2. Does anyone have any experience with wet dog food? 

3. Is wet dog food more affordable or more expensive? 

4. Which brands do you recommend, dry or wet?

Thanks guys.


----------



## LaRen616 (Mar 4, 2010)

Purina is not a good brand of food at all.

The puppy foods I recommend are Solid Gold Wolf Cub, Wellness Super5Mix for large breed puppy and Blue Buffalo for large breed puppy. I have used all of them and had great results.

I add wet food (green tripe) every other night but you do not have to feed wet food.
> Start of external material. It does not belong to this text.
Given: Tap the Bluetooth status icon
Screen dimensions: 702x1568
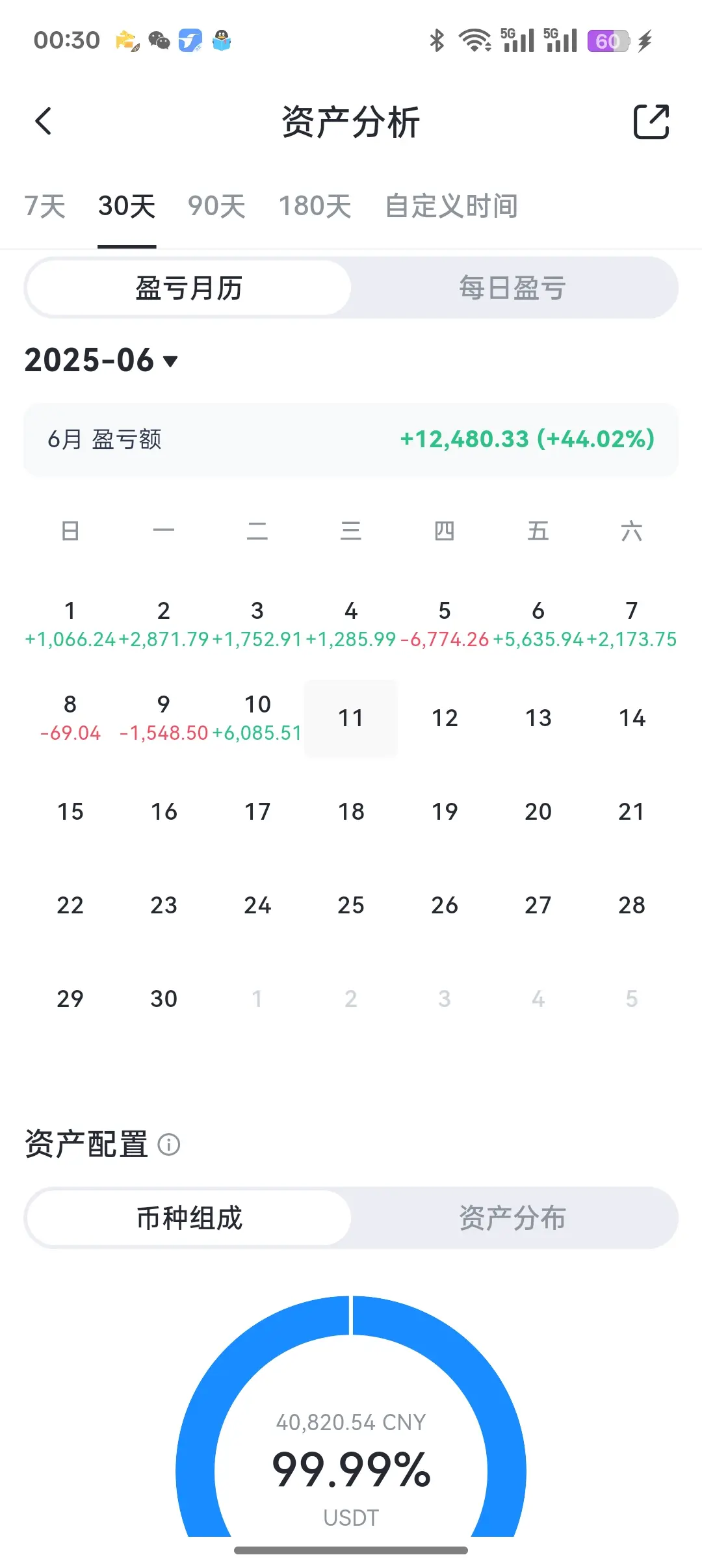Looking at the screenshot, I should coord(437,40).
I would not switch a puppy over to adult food until they are at least 8 months old but alot of kibble brands recommend you switch when they are 1 year of age.


----------



## Lmilr (Jan 12, 2011)

I agree with getting her off of Purina, you could do worse but you can easily do alot better. 
My the best food I've found for my boy so far is Blue Buffalo, both the large breed puppy and the adult food. 
Occasionally we will mix in some wet food but that's not all that common.
We gradually started switching him to adult food when he was 7 months old so that by the time he turned 8 months he was on just adult food. 
There are people though that never feed puppy food. I can't say that I would do that but I know it happens.


----------



## kbella999 (Jan 6, 2012)

The Purina is not good food. Itching is a big sign of allergies to something in the food. When I got my first adult GSD, she had a poor coat and scratched all the time. She was on Purina and changing her to a higher quality kibble did wonders for her.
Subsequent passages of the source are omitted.